William Blake is the most extreme example of the Romantic sensibility in Britain.

The time of the romantics is the present. They were obsessioned with the past. This timelessness enters in conflict with the time that they are living.

The American separation from the British Colonies is the most important for the romantics. Was a revolutionary moment for thinking, acting…

Both movements are revolutionary.

 

POETS OF THE TIME-.

 

In Blake we find these 2 groups:

 

1-    The Revolutionary: Shelley, Byron, Keats.

2-    The Conservative: Coleridge, Wordsworth.

 

Blake has been called revolutionary poet.
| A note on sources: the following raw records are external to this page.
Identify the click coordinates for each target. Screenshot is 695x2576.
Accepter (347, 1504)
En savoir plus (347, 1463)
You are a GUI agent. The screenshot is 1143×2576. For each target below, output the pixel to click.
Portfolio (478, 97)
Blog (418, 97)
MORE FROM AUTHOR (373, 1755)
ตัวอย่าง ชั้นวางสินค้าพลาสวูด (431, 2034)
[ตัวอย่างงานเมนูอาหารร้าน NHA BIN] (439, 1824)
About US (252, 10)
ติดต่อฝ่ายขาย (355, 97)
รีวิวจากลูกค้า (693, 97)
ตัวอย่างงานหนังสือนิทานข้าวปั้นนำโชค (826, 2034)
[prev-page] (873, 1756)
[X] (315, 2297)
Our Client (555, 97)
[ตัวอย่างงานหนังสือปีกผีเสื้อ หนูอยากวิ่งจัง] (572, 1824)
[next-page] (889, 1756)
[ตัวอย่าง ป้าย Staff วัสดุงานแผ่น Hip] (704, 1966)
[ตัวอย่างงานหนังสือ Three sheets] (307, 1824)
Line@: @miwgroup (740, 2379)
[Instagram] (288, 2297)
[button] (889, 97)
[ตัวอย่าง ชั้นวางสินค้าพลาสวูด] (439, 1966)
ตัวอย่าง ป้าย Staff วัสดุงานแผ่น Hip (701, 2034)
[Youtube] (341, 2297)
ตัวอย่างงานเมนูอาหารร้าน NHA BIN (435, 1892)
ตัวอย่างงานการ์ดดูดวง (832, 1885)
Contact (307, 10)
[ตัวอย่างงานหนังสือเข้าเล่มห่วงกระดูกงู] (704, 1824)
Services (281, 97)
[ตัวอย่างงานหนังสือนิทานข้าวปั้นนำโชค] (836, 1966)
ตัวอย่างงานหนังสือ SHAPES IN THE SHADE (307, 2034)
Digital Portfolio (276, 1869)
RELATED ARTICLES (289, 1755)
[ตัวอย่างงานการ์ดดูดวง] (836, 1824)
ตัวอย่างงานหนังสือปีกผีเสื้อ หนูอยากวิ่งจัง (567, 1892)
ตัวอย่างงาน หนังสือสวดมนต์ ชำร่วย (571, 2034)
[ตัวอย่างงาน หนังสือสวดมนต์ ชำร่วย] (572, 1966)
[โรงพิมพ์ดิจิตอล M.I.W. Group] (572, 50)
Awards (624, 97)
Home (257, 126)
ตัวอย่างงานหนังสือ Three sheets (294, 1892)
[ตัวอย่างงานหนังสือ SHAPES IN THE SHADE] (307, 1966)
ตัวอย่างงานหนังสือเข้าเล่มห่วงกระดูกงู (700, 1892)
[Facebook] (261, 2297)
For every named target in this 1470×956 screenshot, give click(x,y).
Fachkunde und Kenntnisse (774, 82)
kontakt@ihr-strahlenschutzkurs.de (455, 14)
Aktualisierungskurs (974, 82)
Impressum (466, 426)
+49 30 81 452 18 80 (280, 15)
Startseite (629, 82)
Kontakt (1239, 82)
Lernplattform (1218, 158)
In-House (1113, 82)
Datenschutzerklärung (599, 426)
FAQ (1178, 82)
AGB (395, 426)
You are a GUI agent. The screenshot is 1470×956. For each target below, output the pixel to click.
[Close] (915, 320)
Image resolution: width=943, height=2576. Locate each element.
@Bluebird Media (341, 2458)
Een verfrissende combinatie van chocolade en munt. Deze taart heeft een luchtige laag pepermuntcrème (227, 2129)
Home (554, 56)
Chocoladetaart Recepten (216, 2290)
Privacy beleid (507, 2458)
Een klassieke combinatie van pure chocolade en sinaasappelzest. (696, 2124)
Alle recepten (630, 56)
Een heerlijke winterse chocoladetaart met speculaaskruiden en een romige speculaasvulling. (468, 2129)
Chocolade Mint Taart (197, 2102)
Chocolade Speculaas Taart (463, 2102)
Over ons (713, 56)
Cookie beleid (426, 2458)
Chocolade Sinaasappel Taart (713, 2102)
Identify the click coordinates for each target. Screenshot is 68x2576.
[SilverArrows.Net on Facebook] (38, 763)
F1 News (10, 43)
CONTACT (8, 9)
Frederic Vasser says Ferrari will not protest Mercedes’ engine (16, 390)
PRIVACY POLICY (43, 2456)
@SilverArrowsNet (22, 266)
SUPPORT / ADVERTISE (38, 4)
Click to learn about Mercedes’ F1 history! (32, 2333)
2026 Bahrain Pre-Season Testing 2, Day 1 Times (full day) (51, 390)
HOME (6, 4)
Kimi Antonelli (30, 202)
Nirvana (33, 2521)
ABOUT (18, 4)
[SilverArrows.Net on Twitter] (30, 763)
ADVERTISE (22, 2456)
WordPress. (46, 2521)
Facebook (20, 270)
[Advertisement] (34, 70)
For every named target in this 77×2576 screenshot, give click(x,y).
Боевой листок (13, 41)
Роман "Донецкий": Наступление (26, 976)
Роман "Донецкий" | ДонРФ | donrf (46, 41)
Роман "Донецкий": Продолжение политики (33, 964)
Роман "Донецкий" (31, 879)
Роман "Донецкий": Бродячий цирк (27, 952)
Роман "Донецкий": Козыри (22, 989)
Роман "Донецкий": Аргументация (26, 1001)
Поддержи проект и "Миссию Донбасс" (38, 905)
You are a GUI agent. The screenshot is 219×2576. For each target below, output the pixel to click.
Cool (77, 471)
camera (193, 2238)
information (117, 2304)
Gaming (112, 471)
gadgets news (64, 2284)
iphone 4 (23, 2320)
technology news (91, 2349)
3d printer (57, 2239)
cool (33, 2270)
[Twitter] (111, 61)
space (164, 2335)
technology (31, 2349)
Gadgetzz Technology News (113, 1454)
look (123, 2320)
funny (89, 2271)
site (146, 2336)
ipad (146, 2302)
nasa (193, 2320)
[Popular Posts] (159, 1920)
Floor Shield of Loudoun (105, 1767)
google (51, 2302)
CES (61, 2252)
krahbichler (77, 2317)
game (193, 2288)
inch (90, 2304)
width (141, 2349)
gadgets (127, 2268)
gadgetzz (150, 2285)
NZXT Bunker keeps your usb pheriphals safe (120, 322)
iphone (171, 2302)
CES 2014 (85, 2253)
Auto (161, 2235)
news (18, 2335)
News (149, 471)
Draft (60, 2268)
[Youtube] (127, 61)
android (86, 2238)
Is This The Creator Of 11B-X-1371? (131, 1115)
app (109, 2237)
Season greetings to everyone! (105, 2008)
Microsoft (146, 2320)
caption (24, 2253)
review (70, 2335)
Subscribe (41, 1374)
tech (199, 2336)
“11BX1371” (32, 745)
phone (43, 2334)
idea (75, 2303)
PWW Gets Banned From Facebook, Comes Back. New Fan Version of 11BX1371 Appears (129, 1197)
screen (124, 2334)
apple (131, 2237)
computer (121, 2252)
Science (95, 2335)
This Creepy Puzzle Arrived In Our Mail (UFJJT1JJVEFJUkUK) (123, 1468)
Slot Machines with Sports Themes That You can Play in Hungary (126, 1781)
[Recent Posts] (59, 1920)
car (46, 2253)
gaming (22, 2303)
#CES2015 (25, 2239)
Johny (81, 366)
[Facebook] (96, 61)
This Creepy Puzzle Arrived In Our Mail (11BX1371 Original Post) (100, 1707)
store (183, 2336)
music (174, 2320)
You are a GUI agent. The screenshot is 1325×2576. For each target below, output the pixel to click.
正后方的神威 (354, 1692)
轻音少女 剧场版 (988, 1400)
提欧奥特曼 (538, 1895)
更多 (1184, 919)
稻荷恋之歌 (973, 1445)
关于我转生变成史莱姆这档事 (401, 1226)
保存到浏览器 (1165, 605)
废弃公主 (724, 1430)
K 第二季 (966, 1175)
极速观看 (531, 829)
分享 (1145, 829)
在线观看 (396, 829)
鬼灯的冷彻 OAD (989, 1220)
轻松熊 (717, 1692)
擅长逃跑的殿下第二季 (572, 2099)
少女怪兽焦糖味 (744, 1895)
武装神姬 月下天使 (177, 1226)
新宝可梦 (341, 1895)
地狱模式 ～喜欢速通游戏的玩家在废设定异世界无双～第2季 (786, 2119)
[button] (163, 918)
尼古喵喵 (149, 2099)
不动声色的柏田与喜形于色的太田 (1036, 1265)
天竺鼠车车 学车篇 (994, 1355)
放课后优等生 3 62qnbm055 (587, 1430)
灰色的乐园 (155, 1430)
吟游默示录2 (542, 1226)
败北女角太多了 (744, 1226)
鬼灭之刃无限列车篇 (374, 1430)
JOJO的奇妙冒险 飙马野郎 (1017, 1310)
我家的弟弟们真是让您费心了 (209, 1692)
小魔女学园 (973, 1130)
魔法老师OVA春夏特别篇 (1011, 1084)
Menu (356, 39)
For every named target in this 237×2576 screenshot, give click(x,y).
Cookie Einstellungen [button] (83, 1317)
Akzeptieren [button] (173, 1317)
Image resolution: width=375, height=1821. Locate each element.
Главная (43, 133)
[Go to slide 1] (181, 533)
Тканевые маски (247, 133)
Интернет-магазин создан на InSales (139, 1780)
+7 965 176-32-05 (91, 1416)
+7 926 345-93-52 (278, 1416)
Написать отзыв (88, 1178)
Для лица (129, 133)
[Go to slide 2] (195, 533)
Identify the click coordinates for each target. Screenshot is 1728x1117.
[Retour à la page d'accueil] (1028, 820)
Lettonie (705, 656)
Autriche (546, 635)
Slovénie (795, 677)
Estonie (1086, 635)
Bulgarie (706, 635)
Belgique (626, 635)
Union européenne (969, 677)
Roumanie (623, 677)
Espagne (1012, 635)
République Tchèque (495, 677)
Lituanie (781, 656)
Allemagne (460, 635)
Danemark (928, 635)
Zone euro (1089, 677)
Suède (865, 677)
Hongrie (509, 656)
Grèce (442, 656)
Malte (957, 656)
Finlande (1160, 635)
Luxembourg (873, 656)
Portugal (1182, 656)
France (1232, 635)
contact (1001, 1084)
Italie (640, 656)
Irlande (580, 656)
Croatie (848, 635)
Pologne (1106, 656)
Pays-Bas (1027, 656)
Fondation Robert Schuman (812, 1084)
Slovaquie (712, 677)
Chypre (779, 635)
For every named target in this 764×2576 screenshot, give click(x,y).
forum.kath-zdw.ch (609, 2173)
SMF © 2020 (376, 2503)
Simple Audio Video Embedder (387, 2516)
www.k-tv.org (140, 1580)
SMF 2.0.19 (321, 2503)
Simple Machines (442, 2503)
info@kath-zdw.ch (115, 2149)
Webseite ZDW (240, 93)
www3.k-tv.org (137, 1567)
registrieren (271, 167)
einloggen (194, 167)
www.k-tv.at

At the same time, as a big contradiction, he supported the French revolution; he accepted the equal rights of any individual, irrespective the race, the sex or believes.

The Bible is the big reference for Blake.

 

Coleridge contributed to the romantic thinking, art. The back bound for romantic theory are produced by Coleridge.

 

The other 3 (Shelley, Byron and Keats) are the spirit of the romantics.

They are eccentric, egocentric, revolutionary, libertarian, etc. they broke with society; they travel around the world. They were heroic in some way and unconscious of the suffering of the other.

They were convinced that we can make whatever we want.

So, Blake’s nineteenth-century editors were poets or poetasters with their own ideas of poetic diction and structure.

 

But, in addition to this romantic period, we have to know why Blake chooses that theme to write, that is to say, why he writes about black people.

The poem is written in 1789, published in “Songs of Innocence”.

It is written in a period in which the question of race had a big importance.

The poem is controversial as it was published during a time when slavery was still legal and the campaign for the abolition of slavery was still young.

Blake questions conventions of the time with basic Christian morality.

 

This is a period in which it is becoming important the question of “abolitionism”.

Abolitionism is a political movement that seeks to end the practice of slavery and the worldwide slave trade.                                                                                                  

By the eighteenth century, black slaves began to be brought into London and Edinburgh as personal servants. They were not bought or sold, and their legal status was unclear until 1772.

By 1783, an anti-slavery movement was beginning among the British public. That year the first English abolitionist organization was founded by a group of Quakers.

 

In William Blake’s time, the black represented the evil.

William Blake was against slavery (inhuman). But still there is an error. He still considered that the white were the correct.

It is good to be black as well as you can adopt our style of life.